According to NHSTA, on average, over 10,000 people died each year (2010 to 2014) in drunk-driving crashes nationwide while California recorded 882 deaths. During the 2014 Labor Day holiday weekend (6 p.m. August 29 – 5:59 a.m. September 2), 40% of the fatalities in traffic crashes involved drunk drivers, which was the highest percentage over the five years 2010 to 2014. And nighttime proves to be the most dangerous time to be out on the roads: During the 2014 Labor Day holiday period, 83% of drunk-driving crash fatalities occurred between 6 p.m. and 5:59 a.m. – as compared to half of all drunk-driving crash fatalities throughout the rest of that year.

Additionally, 40% of crash fatalities on Labor Day weekend in 2014 involved drunk drivers (with blood alcohol concentrations [BACs] of .08 or higher), amounting to 162 lives lost nationwide and 20 in California. And we’re not just talking about a little bit of alcohol, either. More than a quarter (28%) of the crash fatalities that occurred on Labor Day weekend involved drivers with BACs of .15 or higher—almost twice the illegal limit.

“People need to understand that drunk driving is not only deadly, but it is illegal,” said Chief Karen Comstock. “Drunk driving is a massive problem in the United States, with more than 10,000 people dying annually. Drivers need to pay attention to their own driving, but also to others on the road who could be driving drunk,” she added. “It is your business. If you think you see a drunk driver, report them – call 911.”

The reality is that people aren’t invincible. Of the 9,967 people who were killed in impaired-driving crashes in 2014, 64% were the drunk drivers themselves. Those 6,391 drunk drivers thought they would make it to their destinations, but they didn’t.

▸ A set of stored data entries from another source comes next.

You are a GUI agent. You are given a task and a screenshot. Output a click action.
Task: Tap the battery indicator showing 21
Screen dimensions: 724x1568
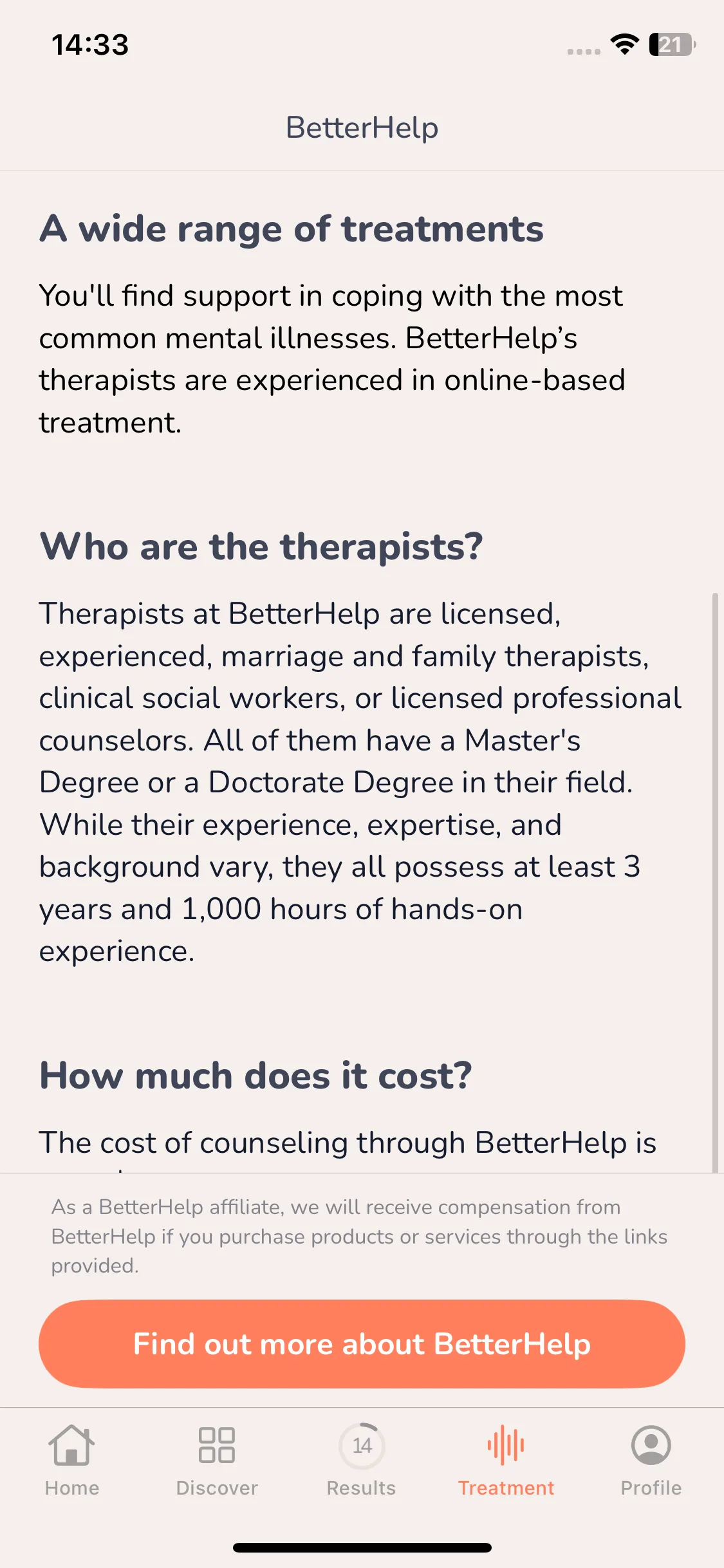(x=673, y=44)
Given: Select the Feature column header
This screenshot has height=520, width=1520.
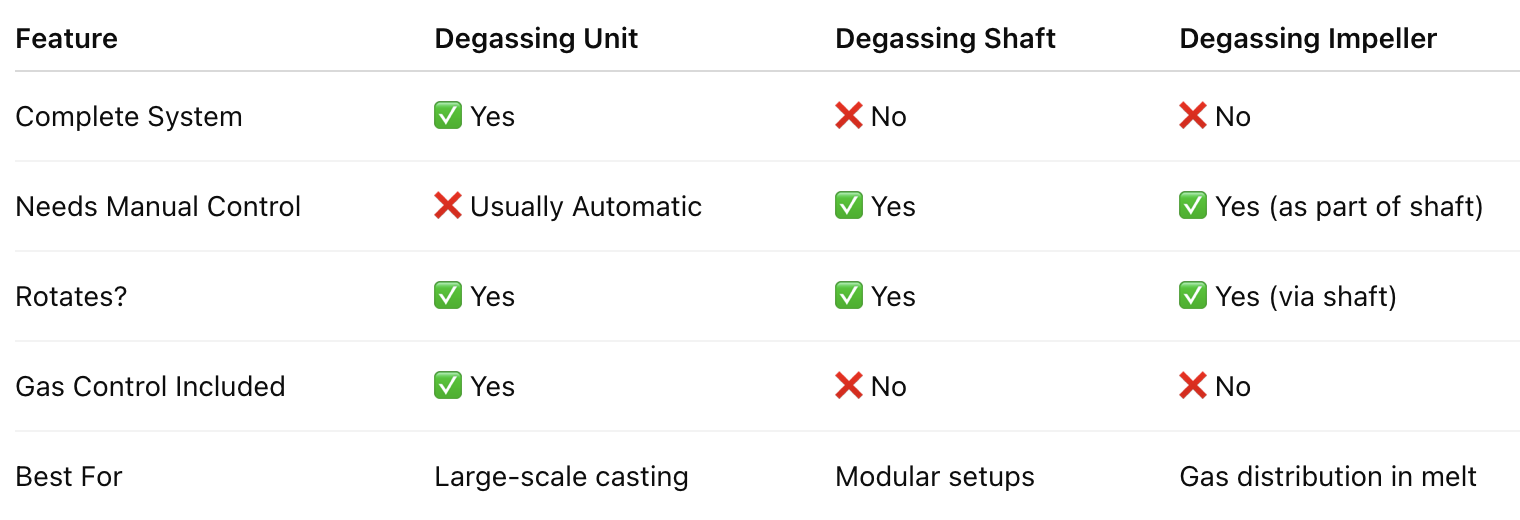Looking at the screenshot, I should coord(67,39).
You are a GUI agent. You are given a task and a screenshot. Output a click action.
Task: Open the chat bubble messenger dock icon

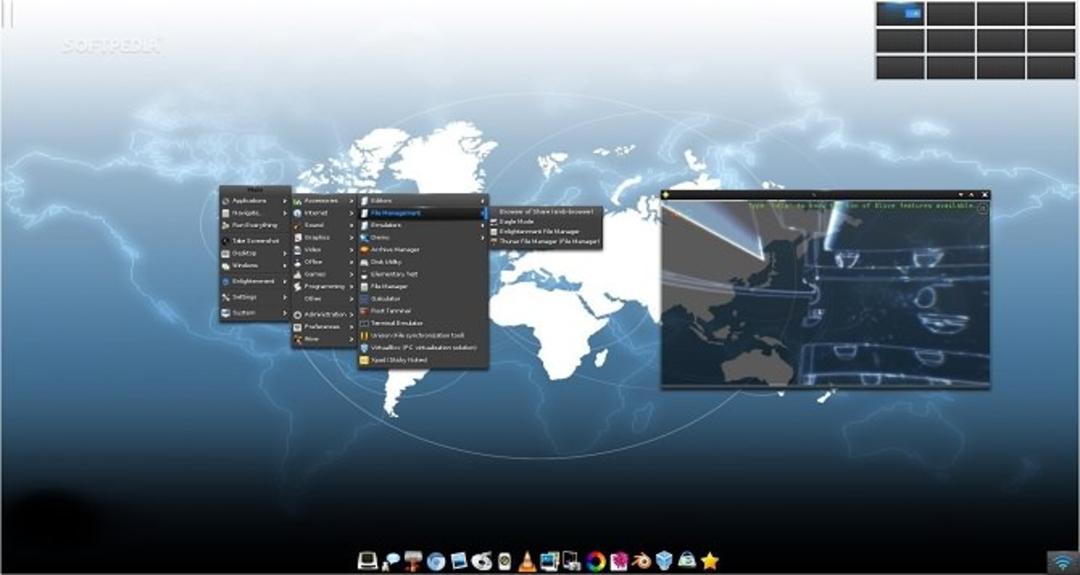pyautogui.click(x=391, y=561)

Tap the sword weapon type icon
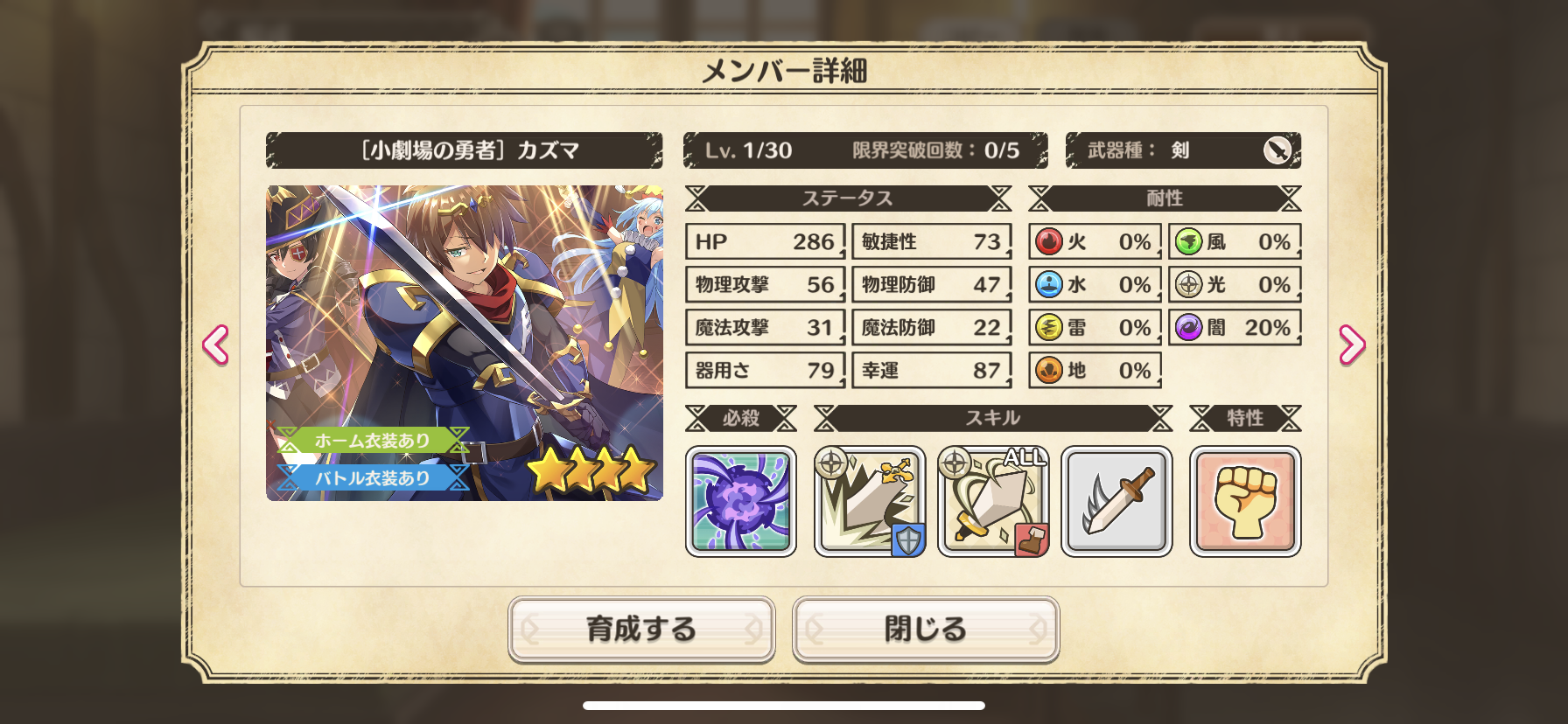[1278, 150]
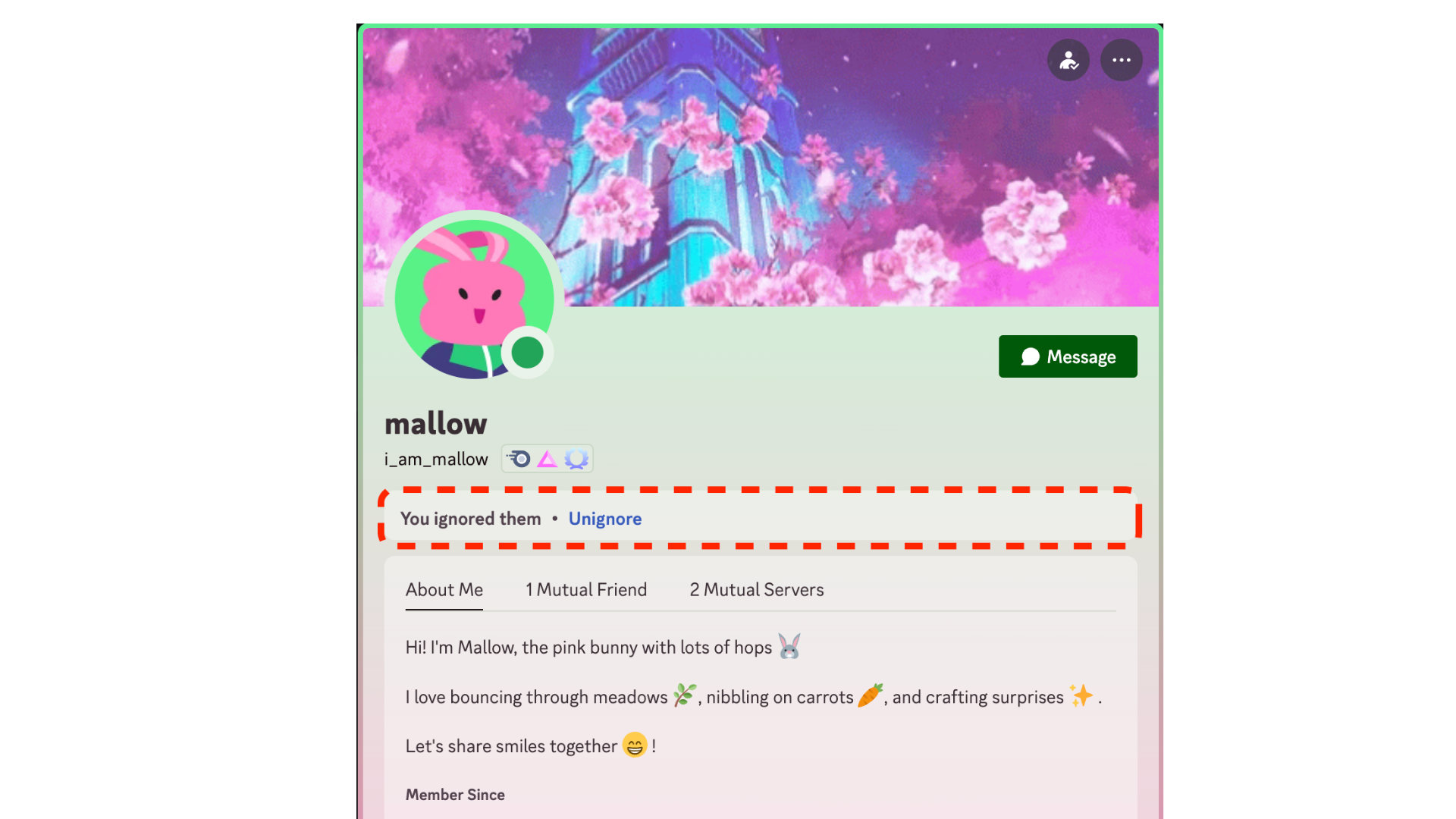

Chino PD reminds everyone:

  • Plan a safe way home before the fun begins.
  • Before drinking, designate a sober driver.
  • Drivers are encouraged to download the Designated Driver VIP, or “DDVIP,” free mobile app for Android or iPhone.  The DDVIP app helps find nearby bars and restaurants that feature free incentives for the designated sober driver, from free non-alcoholic drinks to free appetizers and more.  The feature-packed app even has social media tie-ins and even a tab for the non-DD to call Uber, Lyft or Curb.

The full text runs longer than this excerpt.